Single crystals with nominal composition of Cu2Se were synthesized via melting-annealing processes. High purity raw elements Cu (99.99%) and Se (99.99%) were weighed out according to the stoichiometric ratio of 2:1 and enclosed in a fused silica tube. The raw material was melted at 1423 K for 12 h, and then slowly cooled down to 873 K in 100 h. After the reaction temperature was kept constant for 100 h, the tubes were naturally cooled to room temperature. The obtained ingots consisted solely of α-Cu2Se. The ingots were crushed into small pieces, and small single crystals were manually selected in air.


The selected small single crystals were shaped and reduced in size by focused ion beam (FIB) milling (Helios Nanolab G3 UC, FEI) for the structural characterization and in-situ TEM observation. in-situ TEM characterization for structural evolution was carried out by transmission electron microscopy (Talos F200s, FEI) and a double-tilt TEM-STM electrical holder provided by ZEPTools Technology Company. The atomic resolution HAADF-STEM images were obtained by a double CS-corrected transmission electron microscopy (Titan Themis G2 60–300, FEI).

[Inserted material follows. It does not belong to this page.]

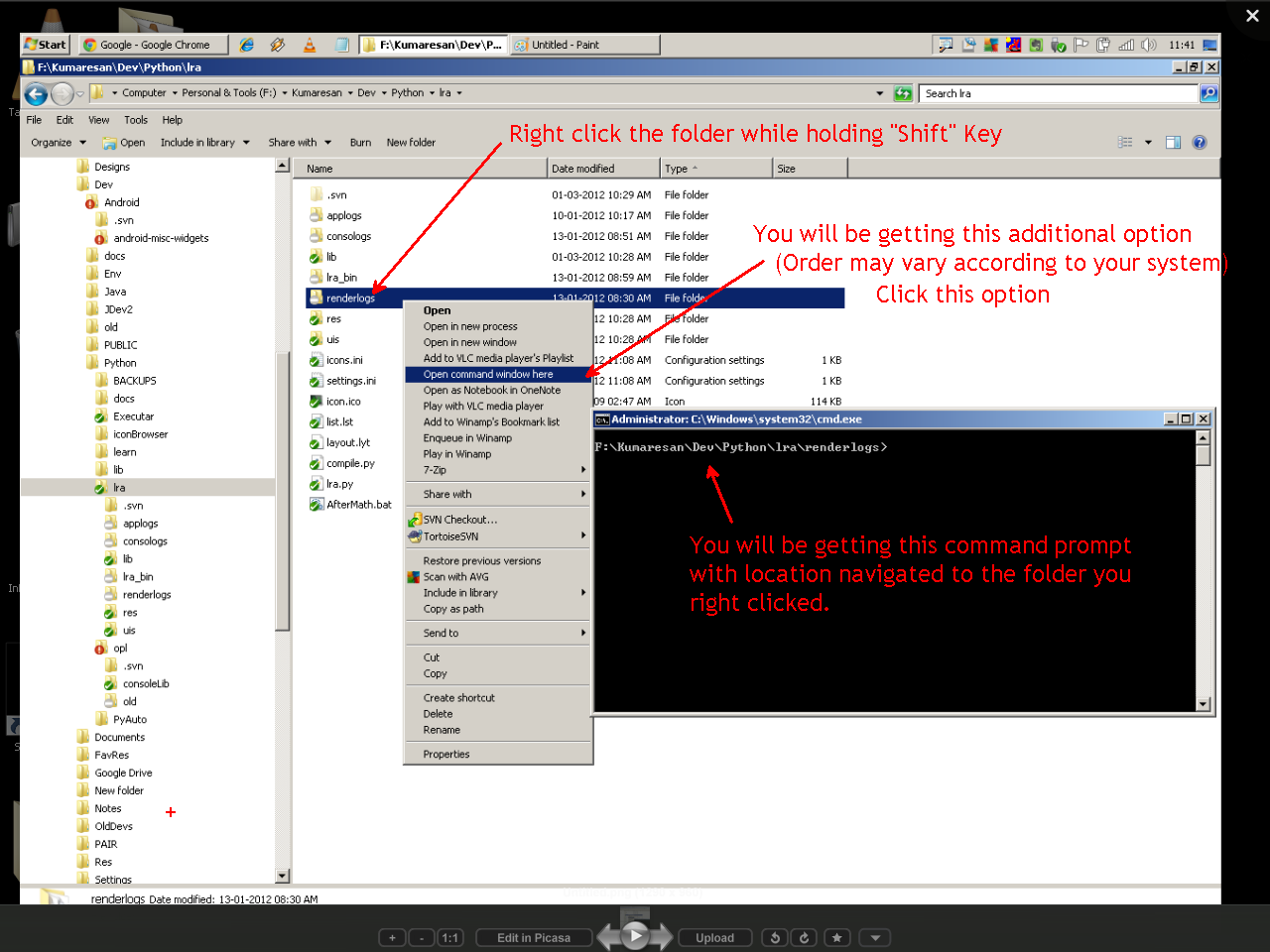
Task: Click the Edit in Picasa button
Action: 534,937
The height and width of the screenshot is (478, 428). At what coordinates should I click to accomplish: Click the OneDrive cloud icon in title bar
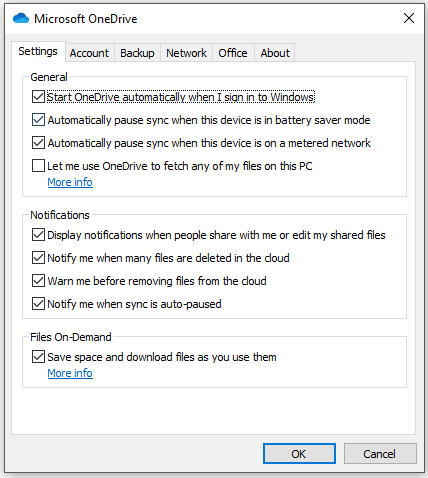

A continuous series of drift-corrected images were averaged to reduce scanning noise and sample drift during the acquisition process.

Computational details

We performed the density functional theory (DFT) calculations by using Vienna Ab initio Simulation Packages (VASP) implemented with projector-augmented wave (PAW) method. The generalized gradient approximation (GGA) by Perdew, Burke, and Ernzerhof (PBE) was chosen as the exchange-correlation functional. We set the plane-wave cutoff energy at 500 eV. The experimental crystal structure data were adopted as the initial structure, and then relaxed with the energy and force convergence criteria of 10−8 eV and 0.01 eV Å−1. Eigenvalues of all the electronic states in the relaxed structure were then sampled with a dense Gamma-centered k-mesh with the spacing of 0.01 Å−1 between every two k-points, which were used in calculations of the electrical conductivity σ. The electrical conductivity divided by relaxation time σ/τ was calculated by solving the linearized Boltzmann transport equation (BTE) based on the constant relaxation time (CRT) approximation, which has been encoded in BoltzTraP2. The evaluation of τ is nontrivial. Given that τ is generally considered direction independent even in some highly anisotropic structures, we used σ/τ versus carrier concentration along three lattice vectors to give the qualitative conclusion on the anisotropy of electrical conductivity without considering the influence from τ. An energy difference of 1.0 × 10−8 eV/atom was set to obtain accurate electronic ground-state calculation. The maximum force tolerance was set to 0.01 eV/Å for structural optimization. The k-point mesh utilized was up to (5 × 3 × 2) in the gamma centered Monkhorst-Pack Grid using vaspkit packages. The DFT-D3 method with Becke-Jonson damping was used to correct the dispersion force. The climbing image nudged elastic band (CI-NEB) method was carried out for the diffusion simulation of the Cu atom in the Cu2Se systems, with three climbing images between initial and final states generated through the transition state tools for VASP (VASP + VTST).